BRIEF:
Each line below from the "Given: Collapse the" line through the "Screen dimensions: 783x449" line, those two included, must be restated word for word; the pictures must not be.

Records from a dataset:
Start of Block

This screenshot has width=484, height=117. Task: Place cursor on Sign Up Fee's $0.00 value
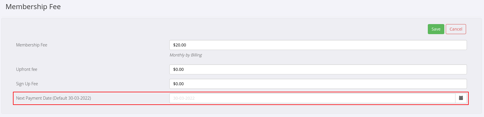coord(178,84)
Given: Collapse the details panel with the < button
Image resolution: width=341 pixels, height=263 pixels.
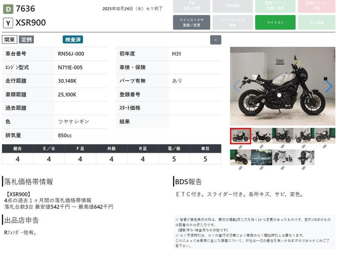Looking at the screenshot, I should pos(215,40).
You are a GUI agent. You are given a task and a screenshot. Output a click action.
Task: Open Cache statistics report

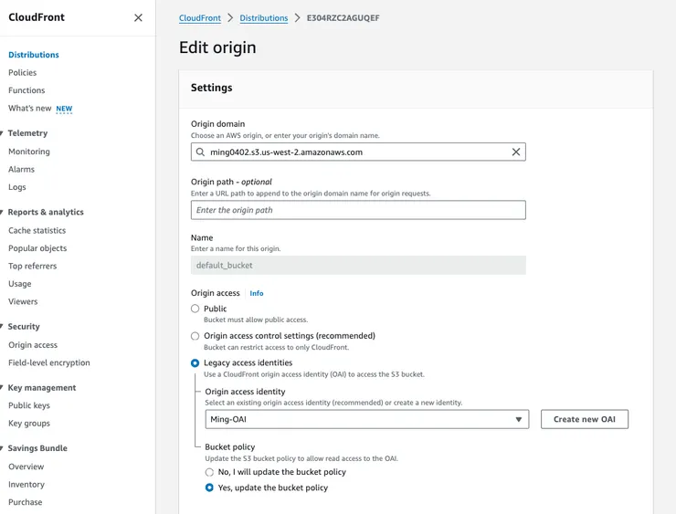(x=37, y=231)
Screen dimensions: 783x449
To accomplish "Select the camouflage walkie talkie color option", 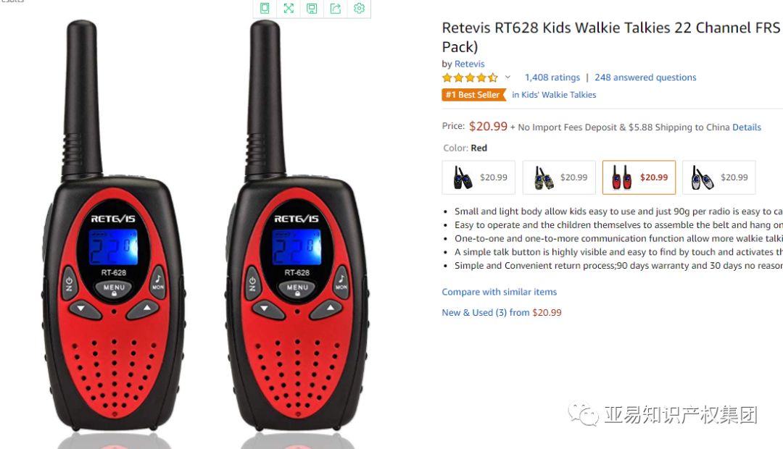I will [559, 177].
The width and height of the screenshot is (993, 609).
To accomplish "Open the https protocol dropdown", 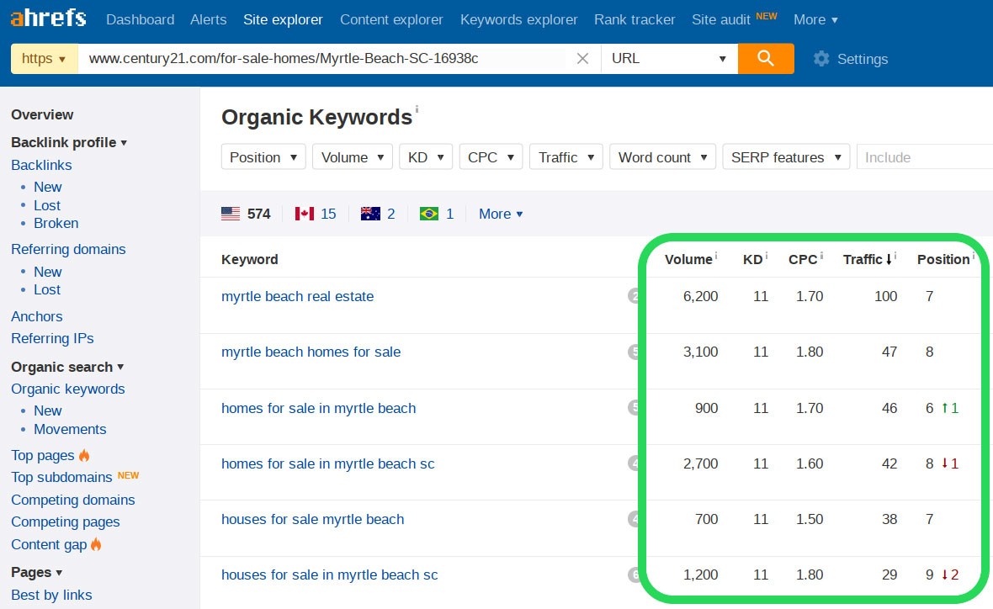I will click(44, 59).
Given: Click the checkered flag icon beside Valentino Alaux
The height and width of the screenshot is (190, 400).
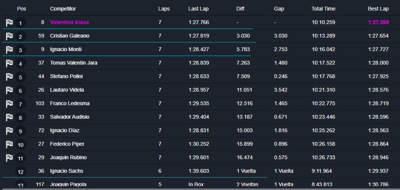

End of Block

TASK SOLUTION:
Given: Collapse the details panel with the < button
Image resolution: width=341 pixels, height=263 pixels.
Looking at the screenshot, I should pos(215,40).
You are a GUI agent. You are given a task and a screenshot. Output a click action.
Task: Open Cache statistics report

(x=37, y=231)
Screen dimensions: 783x449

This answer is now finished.